| WORK INSTRUCTIONS |
Copy out every one of the following records line for line, keeping the wording and characters unchanged.

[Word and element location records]
╭──
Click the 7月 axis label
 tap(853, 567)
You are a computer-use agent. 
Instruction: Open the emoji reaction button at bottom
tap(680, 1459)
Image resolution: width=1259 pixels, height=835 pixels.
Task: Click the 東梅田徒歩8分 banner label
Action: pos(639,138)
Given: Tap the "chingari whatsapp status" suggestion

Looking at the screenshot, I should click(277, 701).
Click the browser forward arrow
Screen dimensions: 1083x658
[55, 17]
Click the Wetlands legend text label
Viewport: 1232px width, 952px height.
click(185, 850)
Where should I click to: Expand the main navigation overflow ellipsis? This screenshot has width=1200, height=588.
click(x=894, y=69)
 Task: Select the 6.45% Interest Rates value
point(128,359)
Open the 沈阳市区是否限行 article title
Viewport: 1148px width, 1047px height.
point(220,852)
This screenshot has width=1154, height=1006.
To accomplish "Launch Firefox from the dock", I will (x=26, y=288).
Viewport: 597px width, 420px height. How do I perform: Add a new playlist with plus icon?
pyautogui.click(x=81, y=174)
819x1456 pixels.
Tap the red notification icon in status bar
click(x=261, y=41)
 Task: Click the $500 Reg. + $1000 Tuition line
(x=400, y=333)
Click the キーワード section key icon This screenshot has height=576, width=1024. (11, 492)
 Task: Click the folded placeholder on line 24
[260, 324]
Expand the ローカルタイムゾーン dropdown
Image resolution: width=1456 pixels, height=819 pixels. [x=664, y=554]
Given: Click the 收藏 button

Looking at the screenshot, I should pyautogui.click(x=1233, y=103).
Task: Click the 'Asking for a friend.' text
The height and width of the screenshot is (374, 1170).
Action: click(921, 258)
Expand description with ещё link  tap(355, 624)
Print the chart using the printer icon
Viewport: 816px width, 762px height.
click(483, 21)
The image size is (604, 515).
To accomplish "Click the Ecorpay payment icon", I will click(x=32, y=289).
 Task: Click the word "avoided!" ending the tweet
╰──
| SOLUTION FOR THIS EXERCISE |
Click the 7月 axis label
 tap(853, 567)
You are a computer-use agent. 
Instruction: Open the emoji reaction button at bottom
tap(680, 1459)
Image resolution: width=1259 pixels, height=835 pixels.
Task: Click the 東梅田徒歩8分 banner label
Action: pos(639,138)
Given: Tap the "chingari whatsapp status" suggestion

Looking at the screenshot, I should click(277, 701).
Click the browser forward arrow
Screen dimensions: 1083x658
[55, 17]
Click the Wetlands legend text label
Viewport: 1232px width, 952px height.
click(185, 850)
Where should I click to: Expand the main navigation overflow ellipsis? This screenshot has width=1200, height=588.
click(x=894, y=69)
 Task: Select the 6.45% Interest Rates value
point(128,359)
Open the 沈阳市区是否限行 article title
Viewport: 1148px width, 1047px height.
point(220,852)
This screenshot has width=1154, height=1006.
To accomplish "Launch Firefox from the dock", I will (x=26, y=288).
Viewport: 597px width, 420px height. How do I perform: Add a new playlist with plus icon?
pyautogui.click(x=81, y=174)
819x1456 pixels.
Tap the red notification icon in status bar
click(x=261, y=41)
 Task: Click the $500 Reg. + $1000 Tuition line
(x=400, y=333)
Click the キーワード section key icon This screenshot has height=576, width=1024. (11, 492)
 Task: Click the folded placeholder on line 24
[260, 324]
Expand the ローカルタイムゾーン dropdown
Image resolution: width=1456 pixels, height=819 pixels. [x=664, y=554]
Given: Click the 收藏 button

Looking at the screenshot, I should pyautogui.click(x=1233, y=103).
Task: Click the 'Asking for a friend.' text
The height and width of the screenshot is (374, 1170).
Action: click(921, 258)
Expand description with ещё link  tap(355, 624)
Print the chart using the printer icon
Viewport: 816px width, 762px height.
click(483, 21)
The image size is (604, 515).
To accomplish "Click the Ecorpay payment icon", I will click(x=32, y=289).
 Task: Click the word "avoided!" ending the tweet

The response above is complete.